A quest to make sense of it all. Or a sense to make a quest of it all.

Wednesday, October 20, 2010

Buffalo?

As a former Buffalonian, it has recently occured to me that I should haul ass back up there. There's not much keeping me here, and I have friends there. I look awesome in winter gear, and I dig the snow. (Ha! Get it?)

Contemplation...number crunching....

...I think this is a really good idea.

5 comments:

histrionicsdotzip said...

*jumping up and down and squeeing*

sarah saint said...

I've narrowed it down to NY, NC, VA, or LA.

But I do love Savannah, GA....


gah! too many options. Which is a nice change.

histrionicsdotzip said...

Well, I'll back you up, whatever you decide.
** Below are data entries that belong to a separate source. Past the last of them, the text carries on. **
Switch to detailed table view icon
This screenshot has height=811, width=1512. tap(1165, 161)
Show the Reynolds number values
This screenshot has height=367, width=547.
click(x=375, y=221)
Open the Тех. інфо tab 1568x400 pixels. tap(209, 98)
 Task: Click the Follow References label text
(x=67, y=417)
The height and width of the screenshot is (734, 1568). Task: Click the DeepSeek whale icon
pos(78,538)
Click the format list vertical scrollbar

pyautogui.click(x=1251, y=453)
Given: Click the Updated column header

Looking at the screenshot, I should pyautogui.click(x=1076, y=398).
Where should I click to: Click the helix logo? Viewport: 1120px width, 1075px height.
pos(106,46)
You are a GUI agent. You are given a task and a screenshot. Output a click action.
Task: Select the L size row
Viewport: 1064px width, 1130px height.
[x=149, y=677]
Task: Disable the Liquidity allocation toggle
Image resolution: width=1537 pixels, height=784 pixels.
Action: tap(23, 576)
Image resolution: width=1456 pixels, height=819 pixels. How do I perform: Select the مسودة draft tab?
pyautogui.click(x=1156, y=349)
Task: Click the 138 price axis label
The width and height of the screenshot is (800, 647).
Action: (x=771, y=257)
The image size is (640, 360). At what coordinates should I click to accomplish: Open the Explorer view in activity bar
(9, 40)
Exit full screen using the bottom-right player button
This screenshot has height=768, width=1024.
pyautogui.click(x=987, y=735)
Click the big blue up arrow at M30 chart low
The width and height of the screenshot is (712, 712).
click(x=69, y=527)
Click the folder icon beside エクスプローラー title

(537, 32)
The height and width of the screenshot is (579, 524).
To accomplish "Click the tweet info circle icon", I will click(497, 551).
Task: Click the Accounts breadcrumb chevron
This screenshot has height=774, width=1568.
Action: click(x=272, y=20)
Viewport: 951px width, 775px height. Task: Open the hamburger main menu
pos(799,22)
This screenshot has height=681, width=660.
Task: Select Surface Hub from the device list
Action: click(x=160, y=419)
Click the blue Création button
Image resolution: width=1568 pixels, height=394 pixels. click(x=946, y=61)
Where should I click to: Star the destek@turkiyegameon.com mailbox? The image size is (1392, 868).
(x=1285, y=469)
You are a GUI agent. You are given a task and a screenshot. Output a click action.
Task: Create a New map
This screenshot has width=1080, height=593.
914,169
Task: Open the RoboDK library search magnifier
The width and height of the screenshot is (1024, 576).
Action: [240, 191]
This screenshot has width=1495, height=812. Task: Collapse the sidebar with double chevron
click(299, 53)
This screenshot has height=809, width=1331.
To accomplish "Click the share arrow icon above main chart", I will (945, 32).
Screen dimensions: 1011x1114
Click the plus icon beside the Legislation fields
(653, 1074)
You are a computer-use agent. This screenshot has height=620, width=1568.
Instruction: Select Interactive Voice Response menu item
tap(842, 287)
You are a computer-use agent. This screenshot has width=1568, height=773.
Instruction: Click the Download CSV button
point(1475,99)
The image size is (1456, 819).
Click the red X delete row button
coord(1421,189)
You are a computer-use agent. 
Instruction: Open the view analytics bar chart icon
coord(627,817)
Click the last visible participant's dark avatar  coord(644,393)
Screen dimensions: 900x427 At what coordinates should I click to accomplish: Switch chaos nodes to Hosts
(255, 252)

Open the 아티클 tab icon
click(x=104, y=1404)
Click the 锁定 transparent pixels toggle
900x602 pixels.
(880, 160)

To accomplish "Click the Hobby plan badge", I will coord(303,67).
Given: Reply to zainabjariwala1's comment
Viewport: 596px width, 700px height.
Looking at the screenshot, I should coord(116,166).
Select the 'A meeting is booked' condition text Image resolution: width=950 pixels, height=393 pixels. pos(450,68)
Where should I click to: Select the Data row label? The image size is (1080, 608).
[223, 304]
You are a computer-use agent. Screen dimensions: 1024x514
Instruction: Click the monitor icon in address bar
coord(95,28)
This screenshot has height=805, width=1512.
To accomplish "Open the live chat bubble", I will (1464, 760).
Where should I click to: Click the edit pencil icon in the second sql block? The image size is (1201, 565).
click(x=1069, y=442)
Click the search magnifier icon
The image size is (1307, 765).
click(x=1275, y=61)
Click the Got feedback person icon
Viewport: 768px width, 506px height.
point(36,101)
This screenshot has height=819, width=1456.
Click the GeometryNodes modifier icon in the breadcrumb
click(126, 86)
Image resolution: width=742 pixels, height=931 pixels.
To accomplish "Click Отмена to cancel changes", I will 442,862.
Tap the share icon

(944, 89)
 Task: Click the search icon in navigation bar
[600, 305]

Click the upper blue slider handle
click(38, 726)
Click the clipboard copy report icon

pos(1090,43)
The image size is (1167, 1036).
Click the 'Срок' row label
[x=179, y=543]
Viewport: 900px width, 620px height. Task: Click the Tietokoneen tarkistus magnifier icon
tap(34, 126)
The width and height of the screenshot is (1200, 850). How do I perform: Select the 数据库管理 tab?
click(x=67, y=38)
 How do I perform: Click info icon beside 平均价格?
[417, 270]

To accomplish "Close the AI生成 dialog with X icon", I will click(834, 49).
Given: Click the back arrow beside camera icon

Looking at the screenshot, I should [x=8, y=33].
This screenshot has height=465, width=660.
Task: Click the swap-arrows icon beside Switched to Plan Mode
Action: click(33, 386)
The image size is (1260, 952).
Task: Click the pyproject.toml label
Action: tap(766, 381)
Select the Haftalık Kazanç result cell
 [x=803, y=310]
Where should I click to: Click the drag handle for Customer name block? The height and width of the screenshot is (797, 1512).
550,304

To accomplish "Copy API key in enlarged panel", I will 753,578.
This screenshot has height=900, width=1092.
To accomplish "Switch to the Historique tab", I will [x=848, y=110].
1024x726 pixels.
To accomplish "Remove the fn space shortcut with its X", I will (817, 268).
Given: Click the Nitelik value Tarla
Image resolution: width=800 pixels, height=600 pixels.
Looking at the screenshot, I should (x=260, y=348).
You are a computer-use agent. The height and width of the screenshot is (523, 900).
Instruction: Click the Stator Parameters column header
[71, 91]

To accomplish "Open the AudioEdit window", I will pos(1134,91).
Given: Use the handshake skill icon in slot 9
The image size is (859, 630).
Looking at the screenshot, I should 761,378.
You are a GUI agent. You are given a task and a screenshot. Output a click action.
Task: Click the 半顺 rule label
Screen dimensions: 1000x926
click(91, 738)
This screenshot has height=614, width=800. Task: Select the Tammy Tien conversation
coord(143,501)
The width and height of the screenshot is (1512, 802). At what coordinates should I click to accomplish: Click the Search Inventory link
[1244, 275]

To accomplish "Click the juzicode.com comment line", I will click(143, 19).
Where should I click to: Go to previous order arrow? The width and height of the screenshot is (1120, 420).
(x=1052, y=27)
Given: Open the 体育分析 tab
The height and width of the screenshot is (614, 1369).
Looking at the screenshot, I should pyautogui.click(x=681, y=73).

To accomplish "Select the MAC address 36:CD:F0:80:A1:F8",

I just hope you decide on Buffalo!

histrionicsdotzip said...

Let me just make it clear, in case I haven't, that it gets COLD here. Bitterly, finger-eating, face-shattering COLD. We are situated right next to the largest collection of fresh water in the world, and the winds that come off Lake Erie and Lake Ontario are fucking blustery nose eaters. The low pressure systems that move across the lake suck moisture as they travel and when they make landfall on the metro Buffalo area they vomit snow in torrents. It's a weather phenomenon called the Lake Effect. There are beers and diners named after it. For at least three solid months a year you deal with mass quantities of snow, and for six months out of the year you deal with the cold. You MUST have special clothing - padded, insulated socks, shoes big enough to accommodate said socks, thermal underwear, insulated wind-resistant gloves, scarves, ear muffs AND winter hats. None of these are optional. Your heat costs will be astronomical if you're not okay with sitting at home in four layers, two pairs of socks and slippers, a winter hat, and never feeling your nose. Snow is heavy. It looks fluffy and light, but wait until you start having to get up at 5AM to shovel the shit out of your driveway for 2 hours so your car doesn't get stuck / can movie. It is cardio, and it is work. Ordinarily simple tasks - like taking out the garbage / recycling, running to the grocery store, going to work - take on whole new worlds on complexity when there is snow on the ground. If your gloves get wet with it and they're not waterproof, you're fucked. If you're cold natured or get cold easily you will freeze your ass off all winter long. Ice can be invisible and you will bust your ass if you're not totally careful. If you have a dog, taking it out multiple times a day will a tremendous amount of work to your daily tasks.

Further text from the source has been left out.